Before the film ends, Eyal undergoes a soul-searching process in which he must re-examine his role in the Mossad and his prejudices against Germans, Palestinians and gays.

The film takes its title from Axel’s attempt to duplicate Jesus’ feat of walking on the Sea of Galilee, telling Eyal, “If you purify your heart, you can walk on water.”

Fox’s films, and those of other young Israeli directors, are often quite critical of their society, and it is to the country’s credit that such movies are not only accepted by the public, but actually are subsidized in large part by government funds.

If only Hollywood and the National Endowment for the Arts, in the powerful and secure United States, would show a similar level of moral courage.

The historical setting of “Watermarks” is a world away, in the waltz-loving Austria of the 1920s and ’30s, where the lithe young swimmers of the fabled Hakoah Vienna sports club beat their “Aryan” rival clubs year after year.

Freestyler Judith Deutsch alone breaks 12 national records in 1935 and is the toast of the town, until she refuses to compete for Austria at Hitler’s 1936 Olympic Games.
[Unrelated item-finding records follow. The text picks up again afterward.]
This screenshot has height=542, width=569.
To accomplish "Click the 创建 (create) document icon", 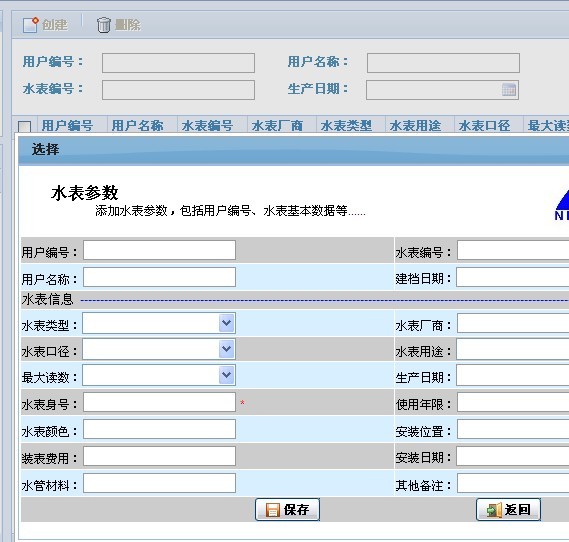I will [30, 25].
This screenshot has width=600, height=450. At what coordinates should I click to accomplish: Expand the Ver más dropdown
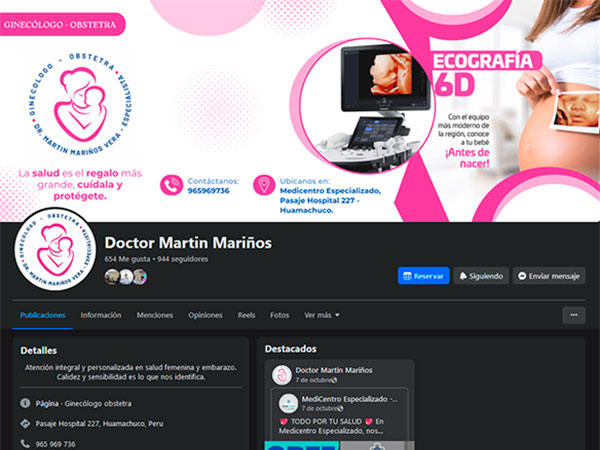tap(322, 315)
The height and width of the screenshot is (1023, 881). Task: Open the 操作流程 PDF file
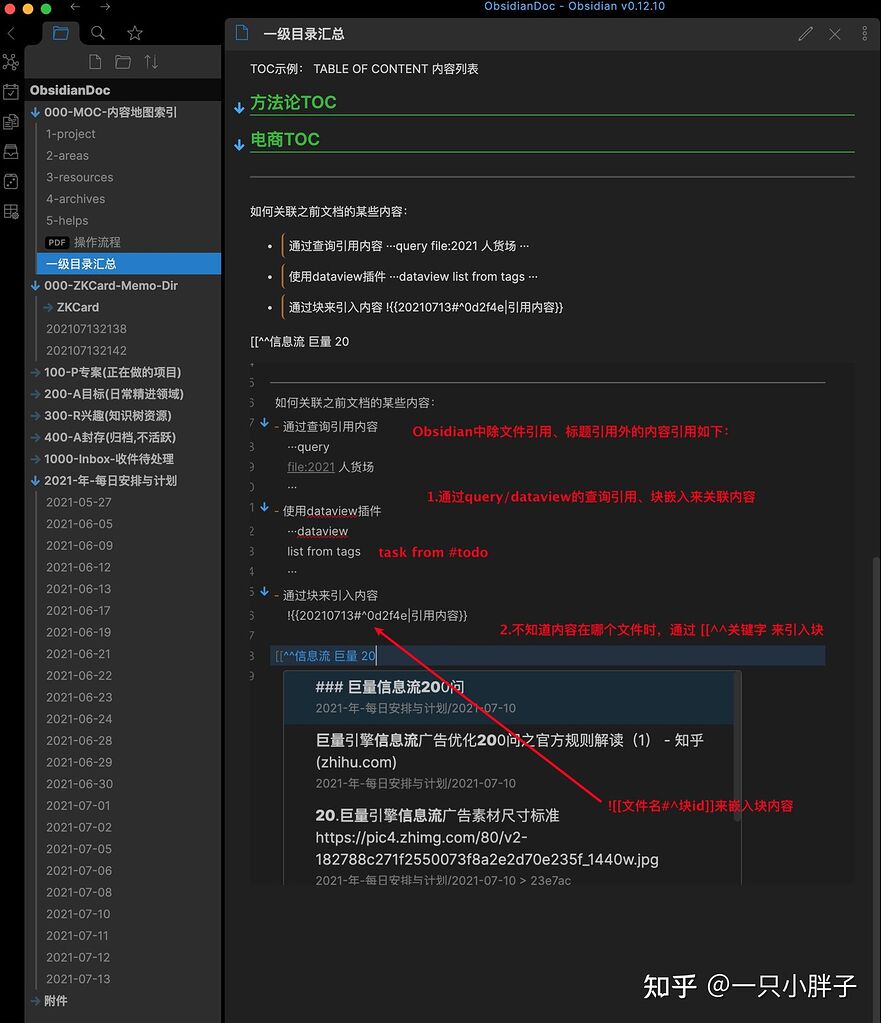click(x=97, y=242)
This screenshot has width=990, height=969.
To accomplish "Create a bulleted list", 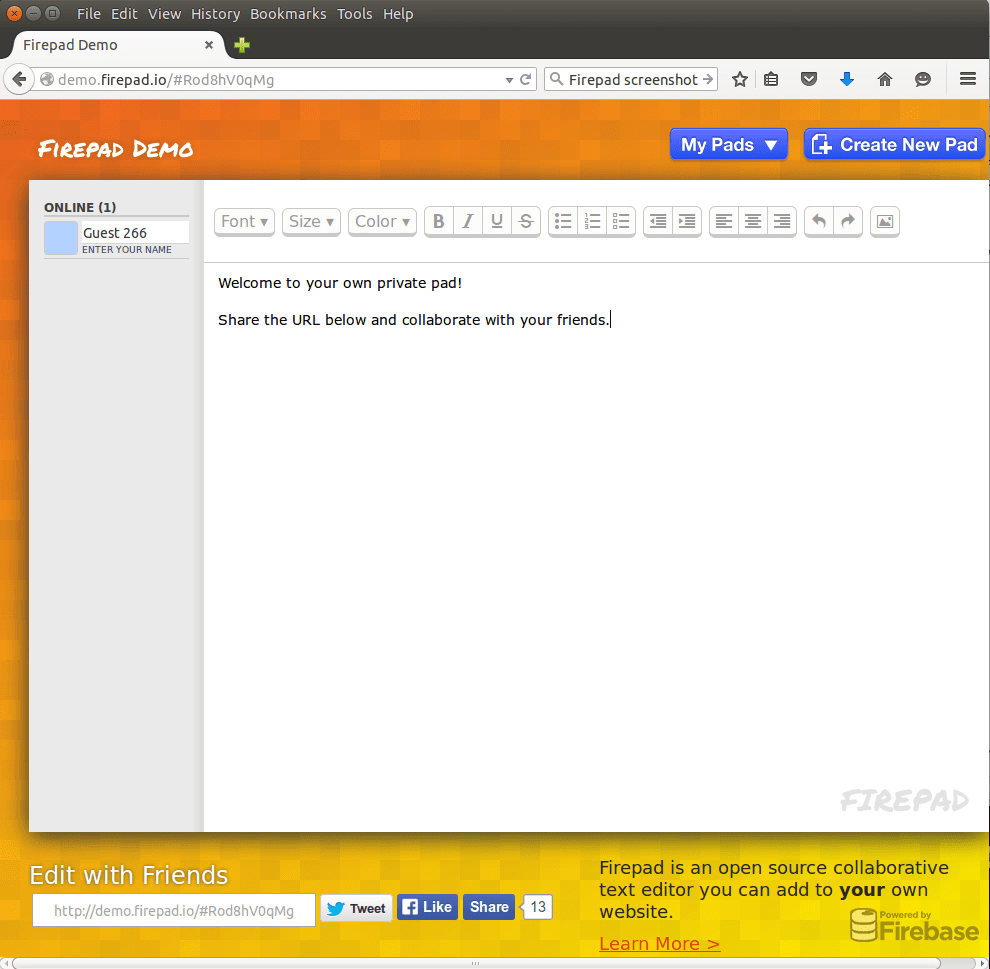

As punishment, she is barred from competition for life and all her scores are erased from the official record books.

After the Reich’s takeover of Austria in 1938, the swimmers scatter to Palestine, United States and England, marry and establish professional careers.

Some 65 years later, Israeli director Yaron Zilberman decided to track down eight of the swimmers, now in their 80s, in their adopted countries.

He persuaded them to return to Vienna for a reunion and one final lap, in custom-fitted suits, in the swimming pool of their glory days.

The reunion has its bittersweet remembrances, but few moviegoers are ever likely to encounter as feisty and fun-loving a bunch of octogenarians.

Both “Walk on Water” and “Watermarks” are scheduled to open in theaters throughout North America in the coming months.